Rapidement, nous entrons dans la couche et cette fois, la pluie est bien plus forte. Les grosses gouttes défilent sur les ailes dans la lueur des projecteurs.
Nous montons vers le niveau 80. Après avoir franchi l'Aigle, le contrôle nous envoie sur le VOR de Chateaudun, début de l'approche pour la 25 de Toussus, puis rapidement nous donne un nouveau cap direct sur TSU. Cela signifie que nous bénéficierons d'une superbe approche au dessus de Paris pour rejoindre la finale. Yves nous indique que cette procédure n'est quasiment plus utilisée de nos jours, et que c'est une réelle chance de pouvoir en bénéficier. Le coup d'oeil sur la capitale est parait-il exceptionnel.
Le vent pousse très fort de l'arrière et les 200 kts de ground speed sont allègrement franchis ! ZN file comme une fusée dans le brouillard. Attention, pas plus de 250 kts sous le FL 100 !
L'indicateur de température extérieure nous indique -4° et la pluie continue de fouetter le TB20. Yves sort sa lampe électrique, éclaire les ailes, une légère pellicule de givre commence à accrocher les bords d'attaque. Nous nous préparons à solliciter un niveau plus bas mais le contrôle semble avoir anticiper notre requête, et nous propose de commencer note descente vers Toussus. Au fur et à mesure que nous descendons, la température remonte et repasse en positif.
Nous passons EPR, laissons Rambouillet et les chasses présidentielles sur notre droite puis arrivons sur Toussus.

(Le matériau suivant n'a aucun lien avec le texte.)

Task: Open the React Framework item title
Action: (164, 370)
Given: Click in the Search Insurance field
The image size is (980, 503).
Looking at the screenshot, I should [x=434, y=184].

"ZN descendez 3000 ft et prenez le 72 de TSU".
Nous traversons la dernière masse nuageuse et Paris se déploie sur note gauche. Comme nous l'avait dit Yves, la vue est exceptionnelle.
Nous longeons le périphérique jusqu'à la porte d'Ivry, ébahis par le spectacle qui nous est offert. Un demi tour par la droite jusqu'au cap 290 nous amènera sur la trajectoire pour intercepter l'ILS.
M A G I Q U E !!!
Devant nous, au loin, la piste est déjà en vue. Christian prépare sa machine pour l'atterrissage. le contrôle nous passe le dernier vent: 21 noeuds du 180 avec rafales à 29. Ca bastonne ! Pratiquement plein travers, de nuit et sous la pluie. Bon courage Christian...
ZN arrive arrive en crabe, voir en tourteau jusqu'en courte. Ca chauffe ! Finalement (c'est le cas de le dire...), Christian et Yves nous feront une partition à 4 mains et 4 pieds pour ramener tout en souplesse ZN sur la piste. Je profite du spectacle à l'arrière. Ca secoue en courte, mais le kiss est accompli. Je sens que les 4 pieds pédalent à gauche et à droite pour tenir l'axe mais ça roule ! Nous regagnons le hangar Tudair où stationne notre appareil.
Il est 21h30 locale, nous en avons encore plein le yeux et afin de ne pas en rester là, nous nous dirigeons en convoi routier cette fois jusqu'à Versailles, où nous finirons notre soirée autour d'une pizza et d'une bonne bouteille de rosé de Provence.
Quel pied quand même le vol de nuit !!!